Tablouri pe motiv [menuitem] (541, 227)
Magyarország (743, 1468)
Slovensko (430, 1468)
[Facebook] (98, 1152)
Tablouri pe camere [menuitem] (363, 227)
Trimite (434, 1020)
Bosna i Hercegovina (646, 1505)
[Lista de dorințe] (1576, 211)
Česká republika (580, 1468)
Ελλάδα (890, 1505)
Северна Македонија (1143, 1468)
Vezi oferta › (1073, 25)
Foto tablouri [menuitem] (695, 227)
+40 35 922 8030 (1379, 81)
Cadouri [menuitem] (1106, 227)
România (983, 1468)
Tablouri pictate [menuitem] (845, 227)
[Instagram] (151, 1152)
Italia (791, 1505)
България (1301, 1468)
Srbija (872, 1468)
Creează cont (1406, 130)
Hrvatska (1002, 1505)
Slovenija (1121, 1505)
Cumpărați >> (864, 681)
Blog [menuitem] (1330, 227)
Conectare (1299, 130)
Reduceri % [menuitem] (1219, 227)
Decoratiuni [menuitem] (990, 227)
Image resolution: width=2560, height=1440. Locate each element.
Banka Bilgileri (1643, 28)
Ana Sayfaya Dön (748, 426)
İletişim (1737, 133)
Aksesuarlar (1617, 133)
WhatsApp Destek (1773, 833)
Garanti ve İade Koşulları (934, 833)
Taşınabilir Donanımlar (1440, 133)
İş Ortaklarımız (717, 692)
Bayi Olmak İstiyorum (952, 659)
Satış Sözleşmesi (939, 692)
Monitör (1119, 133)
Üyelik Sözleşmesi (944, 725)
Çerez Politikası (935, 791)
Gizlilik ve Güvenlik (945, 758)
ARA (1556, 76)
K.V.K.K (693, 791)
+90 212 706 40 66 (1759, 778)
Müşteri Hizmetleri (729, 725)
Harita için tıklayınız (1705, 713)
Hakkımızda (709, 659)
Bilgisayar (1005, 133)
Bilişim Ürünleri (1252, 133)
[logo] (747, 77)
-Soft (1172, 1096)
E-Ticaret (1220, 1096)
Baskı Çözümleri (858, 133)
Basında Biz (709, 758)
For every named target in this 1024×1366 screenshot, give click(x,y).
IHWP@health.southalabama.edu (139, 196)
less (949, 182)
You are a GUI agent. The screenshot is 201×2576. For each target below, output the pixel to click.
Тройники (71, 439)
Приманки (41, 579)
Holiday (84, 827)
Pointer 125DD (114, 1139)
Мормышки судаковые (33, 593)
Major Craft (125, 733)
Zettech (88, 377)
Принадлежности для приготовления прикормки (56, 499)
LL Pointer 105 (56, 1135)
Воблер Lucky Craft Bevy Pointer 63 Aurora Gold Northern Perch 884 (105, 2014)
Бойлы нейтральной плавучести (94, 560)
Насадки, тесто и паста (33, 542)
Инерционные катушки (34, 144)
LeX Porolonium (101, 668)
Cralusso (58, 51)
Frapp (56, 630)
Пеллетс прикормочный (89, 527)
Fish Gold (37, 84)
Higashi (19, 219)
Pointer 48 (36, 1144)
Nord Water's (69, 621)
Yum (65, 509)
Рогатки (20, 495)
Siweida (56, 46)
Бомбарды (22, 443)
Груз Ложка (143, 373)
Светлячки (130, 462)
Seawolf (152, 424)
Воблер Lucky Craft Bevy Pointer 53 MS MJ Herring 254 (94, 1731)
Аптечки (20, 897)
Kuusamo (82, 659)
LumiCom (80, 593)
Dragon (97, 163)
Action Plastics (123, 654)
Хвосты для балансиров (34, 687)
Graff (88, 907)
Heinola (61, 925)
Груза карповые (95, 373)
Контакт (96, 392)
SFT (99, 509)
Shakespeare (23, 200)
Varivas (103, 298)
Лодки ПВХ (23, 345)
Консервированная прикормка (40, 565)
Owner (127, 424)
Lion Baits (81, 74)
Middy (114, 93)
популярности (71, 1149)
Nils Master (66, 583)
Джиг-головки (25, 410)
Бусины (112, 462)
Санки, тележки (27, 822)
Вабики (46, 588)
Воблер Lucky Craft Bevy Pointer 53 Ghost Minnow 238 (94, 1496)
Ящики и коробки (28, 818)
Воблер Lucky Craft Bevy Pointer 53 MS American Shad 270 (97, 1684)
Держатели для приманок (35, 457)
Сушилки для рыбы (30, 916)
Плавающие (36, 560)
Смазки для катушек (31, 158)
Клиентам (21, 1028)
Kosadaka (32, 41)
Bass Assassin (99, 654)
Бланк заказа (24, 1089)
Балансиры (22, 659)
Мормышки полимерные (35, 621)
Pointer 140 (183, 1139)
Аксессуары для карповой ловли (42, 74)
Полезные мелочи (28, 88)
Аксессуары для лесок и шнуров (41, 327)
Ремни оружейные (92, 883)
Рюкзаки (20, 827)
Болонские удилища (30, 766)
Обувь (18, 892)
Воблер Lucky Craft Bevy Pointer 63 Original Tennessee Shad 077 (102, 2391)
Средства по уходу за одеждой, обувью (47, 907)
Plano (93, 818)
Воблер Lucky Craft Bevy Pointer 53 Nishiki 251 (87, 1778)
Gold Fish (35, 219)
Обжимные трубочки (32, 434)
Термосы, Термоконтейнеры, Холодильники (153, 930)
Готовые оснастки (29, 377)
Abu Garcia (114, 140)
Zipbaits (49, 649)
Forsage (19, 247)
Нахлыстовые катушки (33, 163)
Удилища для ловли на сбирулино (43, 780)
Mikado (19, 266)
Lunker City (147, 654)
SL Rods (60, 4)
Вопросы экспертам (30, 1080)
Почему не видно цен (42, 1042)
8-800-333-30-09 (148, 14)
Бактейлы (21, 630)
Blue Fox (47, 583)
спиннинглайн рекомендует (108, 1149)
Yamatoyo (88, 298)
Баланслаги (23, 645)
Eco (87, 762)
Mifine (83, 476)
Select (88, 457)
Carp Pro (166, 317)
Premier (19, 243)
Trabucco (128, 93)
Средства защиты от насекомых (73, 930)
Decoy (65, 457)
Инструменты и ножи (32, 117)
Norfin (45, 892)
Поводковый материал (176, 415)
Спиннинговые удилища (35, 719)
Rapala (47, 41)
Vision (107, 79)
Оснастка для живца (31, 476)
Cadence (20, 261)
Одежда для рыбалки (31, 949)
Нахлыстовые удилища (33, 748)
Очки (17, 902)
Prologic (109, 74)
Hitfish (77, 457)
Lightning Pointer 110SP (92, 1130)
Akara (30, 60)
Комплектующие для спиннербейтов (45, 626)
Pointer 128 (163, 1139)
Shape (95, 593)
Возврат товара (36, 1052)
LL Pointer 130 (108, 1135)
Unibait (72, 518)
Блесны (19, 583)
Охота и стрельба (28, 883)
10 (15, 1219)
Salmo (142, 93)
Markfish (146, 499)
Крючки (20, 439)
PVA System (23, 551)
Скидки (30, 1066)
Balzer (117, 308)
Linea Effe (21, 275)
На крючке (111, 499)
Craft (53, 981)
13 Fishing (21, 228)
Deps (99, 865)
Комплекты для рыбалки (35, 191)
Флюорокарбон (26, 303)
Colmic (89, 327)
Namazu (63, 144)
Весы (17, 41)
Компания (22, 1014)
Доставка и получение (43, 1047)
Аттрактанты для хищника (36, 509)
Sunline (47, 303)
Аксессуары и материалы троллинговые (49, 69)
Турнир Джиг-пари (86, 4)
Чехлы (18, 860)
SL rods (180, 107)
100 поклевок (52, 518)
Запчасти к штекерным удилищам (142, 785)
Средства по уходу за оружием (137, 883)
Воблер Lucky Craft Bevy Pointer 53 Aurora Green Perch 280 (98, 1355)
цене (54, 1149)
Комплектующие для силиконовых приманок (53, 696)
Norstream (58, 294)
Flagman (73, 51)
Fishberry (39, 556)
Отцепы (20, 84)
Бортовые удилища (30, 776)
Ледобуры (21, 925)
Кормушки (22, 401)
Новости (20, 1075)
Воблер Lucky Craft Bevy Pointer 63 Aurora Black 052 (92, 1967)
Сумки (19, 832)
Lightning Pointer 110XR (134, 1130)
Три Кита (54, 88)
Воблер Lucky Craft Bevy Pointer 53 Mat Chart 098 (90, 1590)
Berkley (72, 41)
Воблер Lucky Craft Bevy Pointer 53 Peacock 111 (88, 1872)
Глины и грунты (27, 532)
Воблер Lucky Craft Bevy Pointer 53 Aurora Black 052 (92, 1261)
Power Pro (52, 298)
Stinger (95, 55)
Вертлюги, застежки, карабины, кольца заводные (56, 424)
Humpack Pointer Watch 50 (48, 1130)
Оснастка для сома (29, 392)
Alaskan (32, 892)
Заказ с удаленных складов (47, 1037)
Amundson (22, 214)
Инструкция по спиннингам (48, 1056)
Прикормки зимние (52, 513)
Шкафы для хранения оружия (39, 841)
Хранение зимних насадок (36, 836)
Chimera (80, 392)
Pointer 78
★ ★ ★ ★ ★ ★ ★
■ **EXERCISE DETAILS**
Your answer should consist only of the lines from the one with "Флюорокарбон (26, 303)" through the end of the data above, reproduced exactly.

■ **ANSWER SPACE**
Флюорокарбон (26, 303)
Colmic (89, 327)
Namazu (63, 144)
Весы (17, 41)
Компания (22, 1014)
Доставка и получение (43, 1047)
Аттрактанты для хищника (36, 509)
Sunline (47, 303)
Аксессуары и материалы троллинговые (49, 69)
Турнир Джиг-пари (86, 4)
Чехлы (18, 860)
SL rods (180, 107)
100 поклевок (52, 518)
Запчасти к штекерным удилищам (142, 785)
Средства по уходу за оружием (137, 883)
Воблер Lucky Craft Bevy Pointer 53 Aurora Green Perch 280 (98, 1355)
цене (54, 1149)
Комплектующие для силиконовых приманок (53, 696)
Norstream (58, 294)
Flagman (73, 51)
Fishberry (39, 556)
Отцепы (20, 84)
Бортовые удилища (30, 776)
Ледобуры (21, 925)
Кормушки (22, 401)
Новости (20, 1075)
Воблер Lucky Craft Bevy Pointer 63 Aurora Black 052 (92, 1967)
Сумки (19, 832)
Lightning Pointer 110XR (134, 1130)
Три Кита (54, 88)
Воблер Lucky Craft Bevy Pointer 53 Mat Chart 098 (90, 1590)
Berkley (72, 41)
Воблер Lucky Craft Bevy Pointer 53 Peacock 111 (88, 1872)
Глины и грунты (27, 532)
Воблер Lucky Craft Bevy Pointer 53 Aurora Black 052 (92, 1261)
Power Pro (52, 298)
Stinger (95, 55)
Вертлюги, застежки, карабины, кольца заводные (56, 424)
Humpack Pointer Watch 50 (48, 1130)
Оснастка для сома (29, 392)
Alaskan (32, 892)
Заказ с удаленных складов (47, 1037)
Amundson (22, 214)
Инструкция по спиннингам (48, 1056)
Прикормки зимние (52, 513)
Шкафы для хранения оружия (39, 841)
Хранение зимних насадок (36, 836)
Chimera (80, 392)
Pointer 78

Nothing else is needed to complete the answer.